É angustiante dormir sem saber que vai acordar (David Uip)
Desde que comecei a escrever crônicas semanais, em 2011, percebi como era delicado o balanço entre memórias pessoais, familiares, e a vivência social e política. Como interessar leitores por assuntos tão singulares como os desvãos de um Menino na Tijuca desaparecida ? Sei que isso não é nada fácil. Isaac Bashevis Singer, prêmio Nobel de literatura, disse que tudo que escrevia tinha a marca da rua Krochmalna, em Varsóvia, onde passara a infância. As primeiras lembranças têm digitais pesadas. Como compartilhar, entretanto, sem cair na frágil idealização do passado e dando toques de universalidade a experiências íntimas ?
Peço licença aos meus golems, às lembranças primitivas, para olhar o que todos, coletivamente, estamos vivendo. Lente embaçada pela falta de uma troca ao vivo com meus interlocutores habituais, isolados como eu. É uma crise que, advertiu o doutor Drauzio Varella, “estamos enfrentando no escuro, uma tragédia de dimensões imprevisíveis”. E ela nos manda, de cara, um aviso, que lembra o filme O mensageiro, de 2009 (Woody Harrelson em grande forma). Soldados são escalados para comunicar, pessoalmente, a morte em combate de militares. Visitam as famílias, e começam dizendo “lamentamos informar” (regret to inform). Pois, meus caros, lamento informar que não há mais ilhas desertas para onde levaremos nossos discos e livros preferidos, nossas comidas prediletas, nossos amores reais ou devaneados. E os aeroportos viraram apenas uma estranha paisagem.
Nossa alma racional insistirá em perguntar onde tudo começou. As redes sociais, esse oráculo diversionista que lambuza monitores e retinas, adoram escalar culpados de ocasião. Coisas como “vírus chinês” acalmam espíritos xenófobos e alimentam o imaginário, tão antigo quanto Charlie Chan, do oriental dissimulado, arredio, pérfido. Prefiro deixar a pergunta no ar. Afinal de contas, os processos de transformação da natureza são lentos e complexos. Quando, por exemplo, começa a erupção de um vulcão ? Certamente que não é quando aparece a fumaça no topo da montanha. Uma estalactite, formação calcárea que resulta do gotejamento de água nas fendas de cavernas, cresce à razão de 0,5 a 2,5 centímetros por século. Assim sendo, se você visitar uma caverna dez anos depois de iniciado o gotejamento, não será capaz de perceber o que está em curso. Pode não parecer, mas nosso planeta funciona como se uma membrana delicada, invisível, conectasse águas, vegetais, rochas, animais, gentes.
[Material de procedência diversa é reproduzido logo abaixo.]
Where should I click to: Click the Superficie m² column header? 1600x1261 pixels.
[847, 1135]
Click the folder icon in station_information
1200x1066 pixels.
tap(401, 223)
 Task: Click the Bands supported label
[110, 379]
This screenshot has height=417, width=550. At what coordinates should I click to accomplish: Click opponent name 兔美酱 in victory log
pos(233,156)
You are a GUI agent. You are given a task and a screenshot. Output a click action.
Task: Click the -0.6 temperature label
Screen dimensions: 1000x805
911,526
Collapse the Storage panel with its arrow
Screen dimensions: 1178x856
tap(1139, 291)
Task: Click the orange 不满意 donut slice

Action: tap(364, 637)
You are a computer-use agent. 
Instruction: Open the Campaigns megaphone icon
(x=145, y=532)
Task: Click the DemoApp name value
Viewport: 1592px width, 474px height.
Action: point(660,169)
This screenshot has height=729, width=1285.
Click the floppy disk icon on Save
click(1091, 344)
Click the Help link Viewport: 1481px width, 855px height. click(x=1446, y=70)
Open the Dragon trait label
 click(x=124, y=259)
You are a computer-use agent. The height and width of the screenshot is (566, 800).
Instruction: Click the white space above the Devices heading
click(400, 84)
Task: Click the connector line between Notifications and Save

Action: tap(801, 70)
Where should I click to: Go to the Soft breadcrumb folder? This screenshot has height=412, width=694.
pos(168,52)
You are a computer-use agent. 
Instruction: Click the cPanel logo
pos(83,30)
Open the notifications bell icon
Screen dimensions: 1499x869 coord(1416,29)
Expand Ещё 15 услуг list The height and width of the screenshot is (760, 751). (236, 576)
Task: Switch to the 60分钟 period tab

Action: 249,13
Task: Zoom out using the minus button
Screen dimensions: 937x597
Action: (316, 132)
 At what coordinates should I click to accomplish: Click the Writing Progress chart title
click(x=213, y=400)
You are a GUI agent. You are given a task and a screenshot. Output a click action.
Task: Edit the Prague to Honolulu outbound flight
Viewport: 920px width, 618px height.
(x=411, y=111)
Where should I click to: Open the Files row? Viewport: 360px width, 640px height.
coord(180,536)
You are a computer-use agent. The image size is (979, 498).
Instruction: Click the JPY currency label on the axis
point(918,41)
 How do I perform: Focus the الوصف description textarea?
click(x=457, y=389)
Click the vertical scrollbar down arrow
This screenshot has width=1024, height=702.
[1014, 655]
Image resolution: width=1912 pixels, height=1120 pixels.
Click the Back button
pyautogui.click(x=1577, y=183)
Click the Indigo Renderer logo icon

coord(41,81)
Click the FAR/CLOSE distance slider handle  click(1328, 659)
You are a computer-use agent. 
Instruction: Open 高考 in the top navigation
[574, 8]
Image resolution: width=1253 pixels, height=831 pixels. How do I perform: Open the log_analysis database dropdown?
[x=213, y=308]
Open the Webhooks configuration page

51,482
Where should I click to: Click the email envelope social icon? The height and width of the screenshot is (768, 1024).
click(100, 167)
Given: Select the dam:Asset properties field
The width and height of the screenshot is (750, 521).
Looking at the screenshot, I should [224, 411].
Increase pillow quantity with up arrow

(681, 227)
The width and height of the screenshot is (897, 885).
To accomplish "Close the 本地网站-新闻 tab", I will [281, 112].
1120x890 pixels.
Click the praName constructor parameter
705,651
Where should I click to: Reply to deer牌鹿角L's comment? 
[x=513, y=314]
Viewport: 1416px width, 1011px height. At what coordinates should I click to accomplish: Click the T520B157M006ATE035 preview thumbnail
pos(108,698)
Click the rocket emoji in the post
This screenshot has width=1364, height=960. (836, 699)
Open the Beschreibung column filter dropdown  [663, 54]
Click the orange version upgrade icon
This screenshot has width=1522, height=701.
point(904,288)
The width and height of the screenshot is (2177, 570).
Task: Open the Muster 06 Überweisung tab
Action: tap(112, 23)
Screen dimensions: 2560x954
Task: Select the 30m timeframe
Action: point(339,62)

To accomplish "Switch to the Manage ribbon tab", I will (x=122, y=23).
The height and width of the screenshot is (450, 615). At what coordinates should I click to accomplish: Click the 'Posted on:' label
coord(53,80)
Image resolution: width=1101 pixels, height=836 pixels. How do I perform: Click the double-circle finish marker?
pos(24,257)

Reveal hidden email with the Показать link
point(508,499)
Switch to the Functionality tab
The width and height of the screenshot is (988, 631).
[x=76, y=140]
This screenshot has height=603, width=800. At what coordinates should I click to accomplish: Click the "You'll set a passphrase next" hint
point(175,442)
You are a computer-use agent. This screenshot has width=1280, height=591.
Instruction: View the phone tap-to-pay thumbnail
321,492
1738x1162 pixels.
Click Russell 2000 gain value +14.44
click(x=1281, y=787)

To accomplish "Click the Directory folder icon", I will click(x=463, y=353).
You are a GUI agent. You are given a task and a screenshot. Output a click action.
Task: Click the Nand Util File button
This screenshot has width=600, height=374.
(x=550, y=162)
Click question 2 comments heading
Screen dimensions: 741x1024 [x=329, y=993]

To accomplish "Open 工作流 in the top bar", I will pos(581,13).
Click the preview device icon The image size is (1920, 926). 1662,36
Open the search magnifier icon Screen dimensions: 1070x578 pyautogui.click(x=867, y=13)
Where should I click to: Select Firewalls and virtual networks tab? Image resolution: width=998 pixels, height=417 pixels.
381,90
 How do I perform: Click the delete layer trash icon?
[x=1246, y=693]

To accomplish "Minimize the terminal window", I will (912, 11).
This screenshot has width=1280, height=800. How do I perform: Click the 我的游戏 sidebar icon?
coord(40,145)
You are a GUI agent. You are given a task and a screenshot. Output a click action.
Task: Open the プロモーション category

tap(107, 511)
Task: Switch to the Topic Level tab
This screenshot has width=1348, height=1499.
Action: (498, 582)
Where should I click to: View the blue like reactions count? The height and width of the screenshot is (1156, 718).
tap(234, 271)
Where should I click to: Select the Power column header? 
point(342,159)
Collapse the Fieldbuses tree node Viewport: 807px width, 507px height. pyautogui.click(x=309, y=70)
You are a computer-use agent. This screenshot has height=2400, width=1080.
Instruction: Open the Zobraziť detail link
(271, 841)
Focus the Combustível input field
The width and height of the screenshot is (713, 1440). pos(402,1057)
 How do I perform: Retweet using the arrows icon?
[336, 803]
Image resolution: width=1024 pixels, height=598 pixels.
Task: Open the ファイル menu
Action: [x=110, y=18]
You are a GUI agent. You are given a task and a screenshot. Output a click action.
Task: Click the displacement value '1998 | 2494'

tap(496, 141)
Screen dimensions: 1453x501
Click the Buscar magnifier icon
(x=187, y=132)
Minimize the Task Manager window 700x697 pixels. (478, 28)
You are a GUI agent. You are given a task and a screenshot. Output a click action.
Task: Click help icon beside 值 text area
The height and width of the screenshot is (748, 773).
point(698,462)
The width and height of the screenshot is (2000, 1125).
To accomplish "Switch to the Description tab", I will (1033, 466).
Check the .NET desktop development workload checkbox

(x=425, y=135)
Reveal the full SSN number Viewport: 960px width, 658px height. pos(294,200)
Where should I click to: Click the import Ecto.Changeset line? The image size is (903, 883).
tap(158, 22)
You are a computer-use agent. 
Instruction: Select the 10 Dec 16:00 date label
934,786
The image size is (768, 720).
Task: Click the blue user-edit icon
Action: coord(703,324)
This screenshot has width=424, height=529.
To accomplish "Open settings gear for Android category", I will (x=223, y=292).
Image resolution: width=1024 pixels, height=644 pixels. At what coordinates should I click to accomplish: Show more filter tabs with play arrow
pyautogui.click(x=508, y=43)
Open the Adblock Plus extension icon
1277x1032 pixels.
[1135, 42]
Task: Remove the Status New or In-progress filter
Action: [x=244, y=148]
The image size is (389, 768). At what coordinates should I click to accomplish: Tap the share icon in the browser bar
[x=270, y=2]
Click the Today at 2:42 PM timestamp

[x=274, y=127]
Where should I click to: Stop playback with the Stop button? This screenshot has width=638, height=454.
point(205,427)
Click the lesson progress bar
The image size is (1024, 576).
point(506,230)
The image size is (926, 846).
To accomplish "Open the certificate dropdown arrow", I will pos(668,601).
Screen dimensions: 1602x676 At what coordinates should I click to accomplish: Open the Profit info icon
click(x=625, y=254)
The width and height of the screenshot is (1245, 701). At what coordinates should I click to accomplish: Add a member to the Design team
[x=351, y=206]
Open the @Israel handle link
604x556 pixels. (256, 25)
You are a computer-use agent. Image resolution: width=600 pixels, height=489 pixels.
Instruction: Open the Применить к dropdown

Rompê-la é uma aposta no desastre.
Afora a sensação de que seremos abalroados por um fenemê se sairmos de casa, o que será que mais angustia na presente turbulência ? Respondo por mim. Não saber a profundidade da borrasca, a duração da crise, é terrível. Como no samba da União da Ilha, em 1978: Como será o amanhã/responda quem puder. E ninguém pode. Todas as rotinas derreteram, as referências mais triviais entraram em colapso. Uma jornalista, isolada com três filhos, contou sua experiência. Sacudidas nas suas certezas mais elementares, as crianças reagem do seu jeito. Uma disse que as paredes pareciam falar com ela. A realidade dá lugar aos fantasmas que nos atormentam em qualquer crise. O discurso dos corpos embaralha os parágrafos. Que mundo resultará deste filtro infernal ? Com que roupa nós sairemos do samba que o coronavírus nos convidou ?
Há quem se iluda e acredite, como Raskolnikov, que a redenção virá depois da purgação dos pecados. Passada a peste, dizem, nascerá uma nova humanidade, mais solidária, mais preocupada com equilíbrios vários. Outros procurarão atalhos para sair da dor, buscando iluminação nos astros. Pode ser. Como diria P. T. Barnum, esperto empresário circense americano, nasce um otário a cada minuto. Estou alinhado com os céticos, mas comprometido com responder e atuar diferente. Neste momento de enorme instabilidade, evoco o belíssimo samba de Paulinho da Viola e Hermínio Bello de Carvalho: Que a vida não é só isso que se vê/É um pouco mais/Que os olhos não conseguem perceber/E as mãos não ousam tocar/E os pés recusam pisar/Sei lá não sei/Sei lá não sei. Pois é: sei lá não sei.